[Stored data entries]
<<<<
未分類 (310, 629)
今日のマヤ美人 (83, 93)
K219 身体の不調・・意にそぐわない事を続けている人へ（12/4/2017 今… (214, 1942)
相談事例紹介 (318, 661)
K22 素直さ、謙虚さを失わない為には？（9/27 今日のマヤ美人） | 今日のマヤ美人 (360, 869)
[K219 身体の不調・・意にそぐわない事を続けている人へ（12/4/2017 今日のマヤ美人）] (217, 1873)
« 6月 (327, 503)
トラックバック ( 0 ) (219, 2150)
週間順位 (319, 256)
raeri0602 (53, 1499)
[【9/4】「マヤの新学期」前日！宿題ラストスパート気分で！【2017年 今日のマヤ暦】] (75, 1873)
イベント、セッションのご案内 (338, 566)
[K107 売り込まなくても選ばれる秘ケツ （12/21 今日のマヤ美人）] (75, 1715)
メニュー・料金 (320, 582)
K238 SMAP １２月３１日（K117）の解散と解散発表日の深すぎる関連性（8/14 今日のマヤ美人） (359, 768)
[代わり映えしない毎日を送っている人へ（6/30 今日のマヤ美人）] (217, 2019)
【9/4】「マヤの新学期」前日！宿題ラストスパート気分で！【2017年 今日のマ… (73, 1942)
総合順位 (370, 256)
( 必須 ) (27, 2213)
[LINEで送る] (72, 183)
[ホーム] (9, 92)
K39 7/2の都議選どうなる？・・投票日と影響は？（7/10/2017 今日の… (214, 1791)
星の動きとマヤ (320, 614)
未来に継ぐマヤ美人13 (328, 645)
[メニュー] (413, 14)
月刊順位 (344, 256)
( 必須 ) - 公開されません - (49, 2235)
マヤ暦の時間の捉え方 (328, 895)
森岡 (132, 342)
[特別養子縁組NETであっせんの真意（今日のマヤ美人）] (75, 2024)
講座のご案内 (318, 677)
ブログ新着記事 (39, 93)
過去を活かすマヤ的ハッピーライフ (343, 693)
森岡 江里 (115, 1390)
>>>>
What to do:
Word for word, copy out all the data given above.

Your solution:
未分類 (310, 629)
今日のマヤ美人 (83, 93)
K219 身体の不調・・意にそぐわない事を続けている人へ（12/4/2017 今… (214, 1942)
相談事例紹介 (318, 661)
K22 素直さ、謙虚さを失わない為には？（9/27 今日のマヤ美人） | 今日のマヤ美人 (360, 869)
[K219 身体の不調・・意にそぐわない事を続けている人へ（12/4/2017 今日のマヤ美人）] (217, 1873)
« 6月 (327, 503)
トラックバック ( 0 ) (219, 2150)
週間順位 (319, 256)
raeri0602 (53, 1499)
[【9/4】「マヤの新学期」前日！宿題ラストスパート気分で！【2017年 今日のマヤ暦】] (75, 1873)
イベント、セッションのご案内 (338, 566)
[K107 売り込まなくても選ばれる秘ケツ （12/21 今日のマヤ美人）] (75, 1715)
メニュー・料金 (320, 582)
K238 SMAP １２月３１日（K117）の解散と解散発表日の深すぎる関連性（8/14 今日のマヤ美人） (359, 768)
[代わり映えしない毎日を送っている人へ（6/30 今日のマヤ美人）] (217, 2019)
【9/4】「マヤの新学期」前日！宿題ラストスパート気分で！【2017年 今日のマ… (73, 1942)
総合順位 (370, 256)
( 必須 ) (27, 2213)
[LINEで送る] (72, 183)
[ホーム] (9, 92)
K39 7/2の都議選どうなる？・・投票日と影響は？（7/10/2017 今日の… (214, 1791)
星の動きとマヤ (320, 614)
未来に継ぐマヤ美人13 (328, 645)
[メニュー] (413, 14)
月刊順位 (344, 256)
( 必須 ) - 公開されません - (49, 2235)
マヤ暦の時間の捉え方 (328, 895)
森岡 (132, 342)
[特別養子縁組NETであっせんの真意（今日のマヤ美人）] (75, 2024)
講座のご案内 (318, 677)
ブログ新着記事 (39, 93)
過去を活かすマヤ的ハッピーライフ (343, 693)
森岡 江里 (115, 1390)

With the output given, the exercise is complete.